◆ **Prompt**
Exactly as written, please set down all of the entries again, with no pictures.
Material provided section start
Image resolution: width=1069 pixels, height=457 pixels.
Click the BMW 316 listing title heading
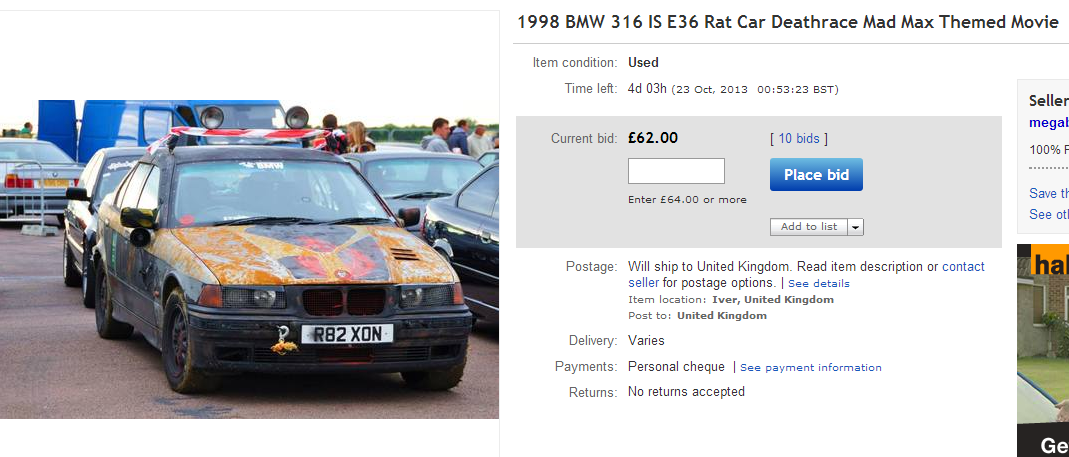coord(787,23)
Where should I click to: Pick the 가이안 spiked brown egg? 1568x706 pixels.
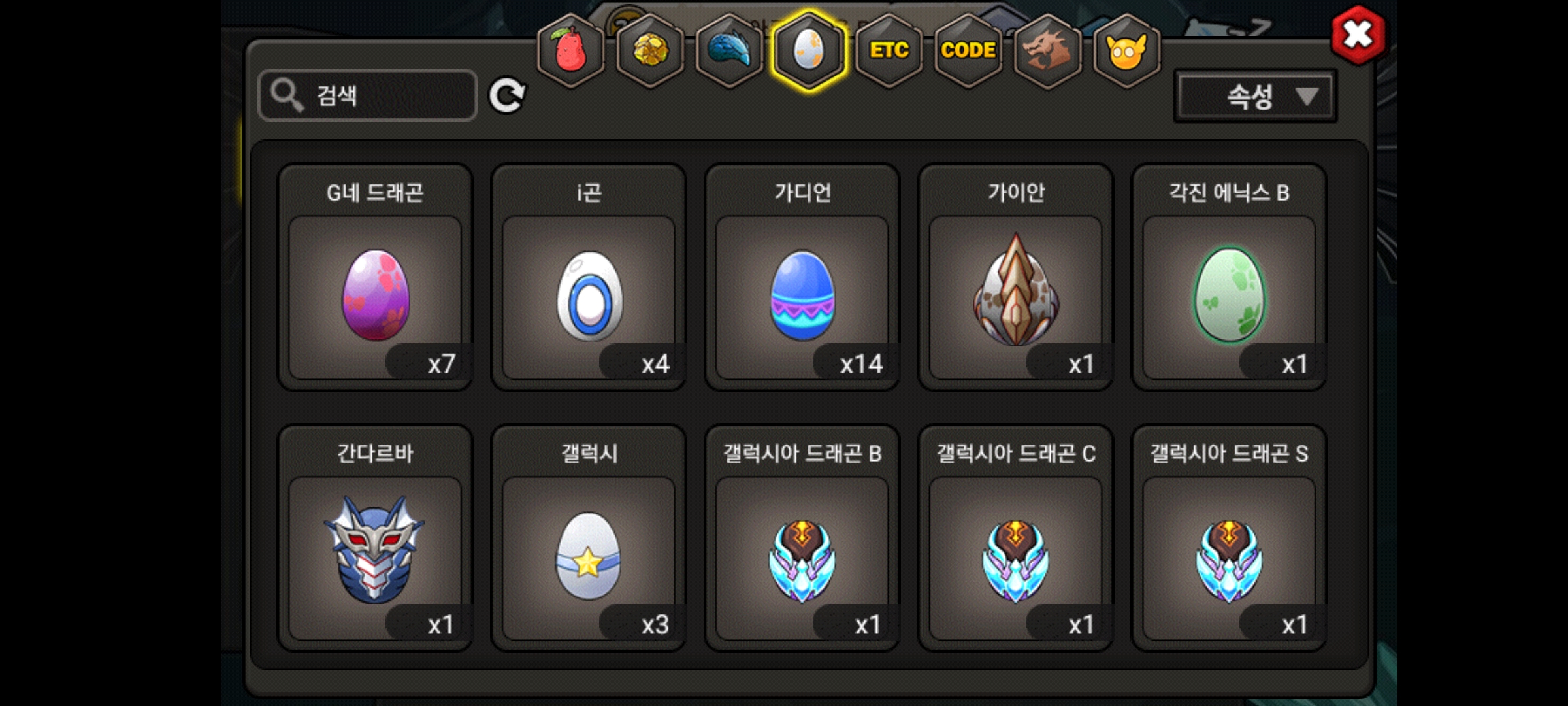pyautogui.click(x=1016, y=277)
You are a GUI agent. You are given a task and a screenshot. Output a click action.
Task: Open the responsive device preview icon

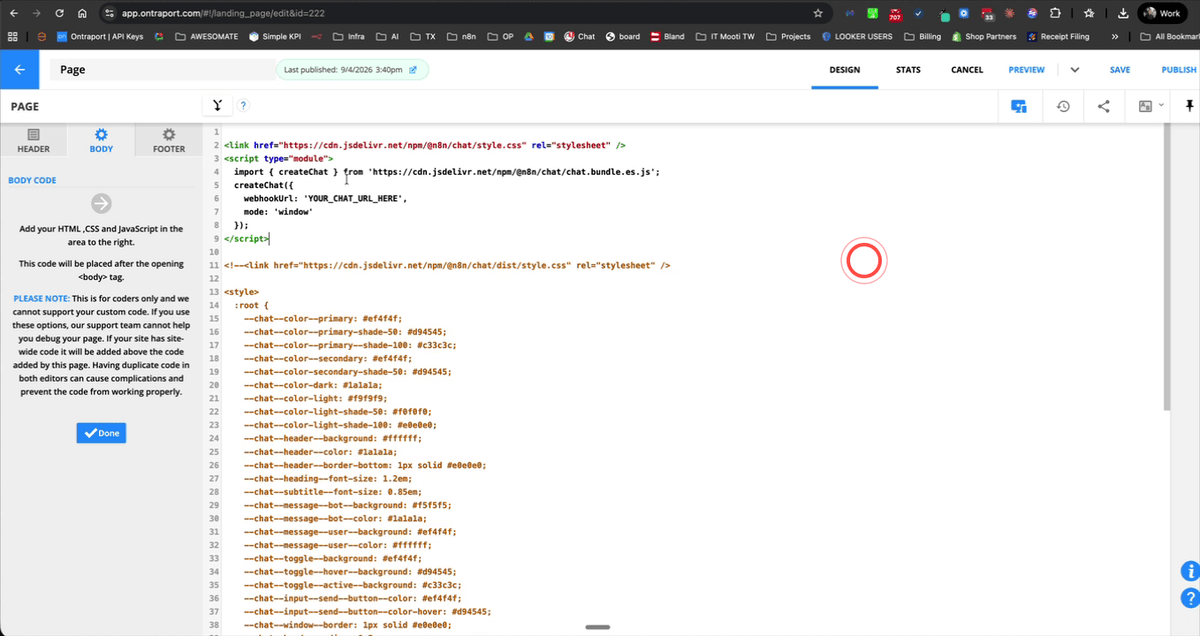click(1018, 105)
Material provided section end
◆ **Result below**
Image resolution: width=1069 pixels, height=457 pixels.
Click the BMW 316 listing title heading
coord(787,23)
Where should I click to: Pick the 가이안 spiked brown egg? 1568x706 pixels.
pyautogui.click(x=1016, y=277)
You are a GUI agent. You are given a task and a screenshot. Output a click action.
Task: Open the responsive device preview icon

click(1018, 105)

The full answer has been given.